WORK INSTRUCTION:
Transcribe these records exactly, dropping every picture.

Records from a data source
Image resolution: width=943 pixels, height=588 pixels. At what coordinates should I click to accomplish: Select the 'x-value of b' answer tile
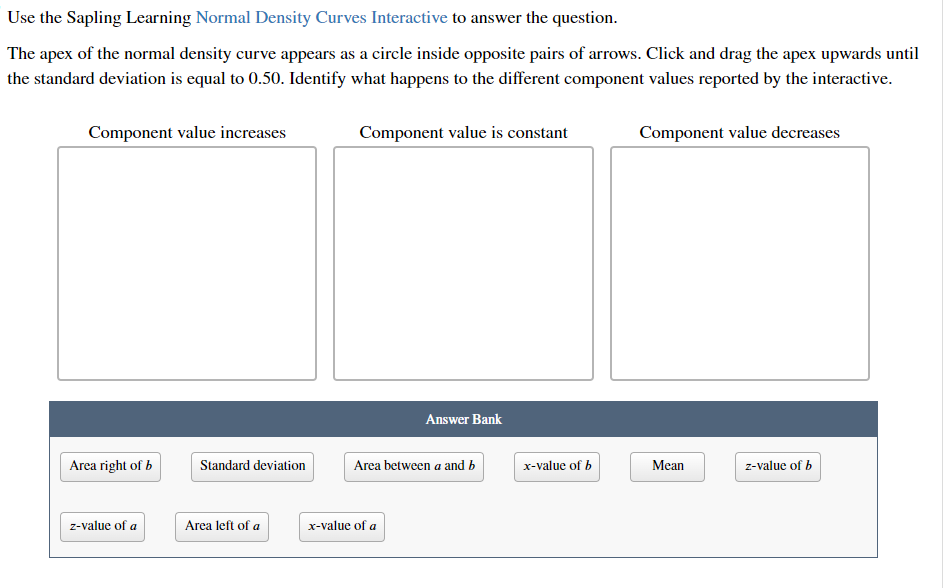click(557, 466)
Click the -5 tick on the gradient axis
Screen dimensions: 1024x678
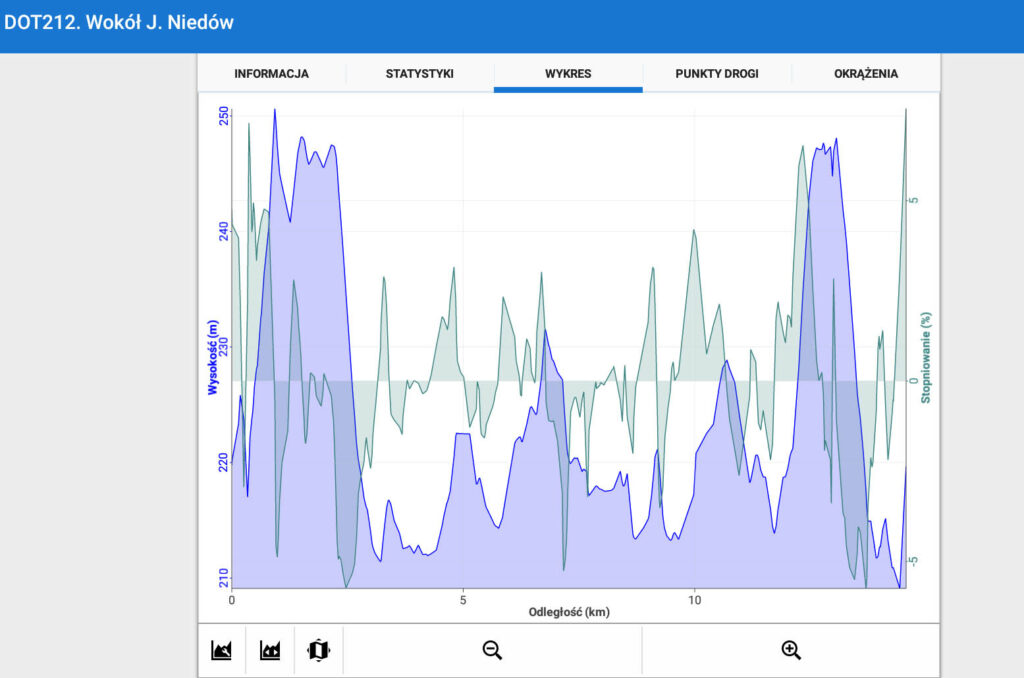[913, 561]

SOLUTION TO THIS EXERCISE:
Image resolution: width=943 pixels, height=588 pixels. At what coordinates should I click to accomplish: Select the 'x-value of b' answer tile
click(557, 466)
Click the -5 tick on the gradient axis
Screen dimensions: 1024x678
[913, 561]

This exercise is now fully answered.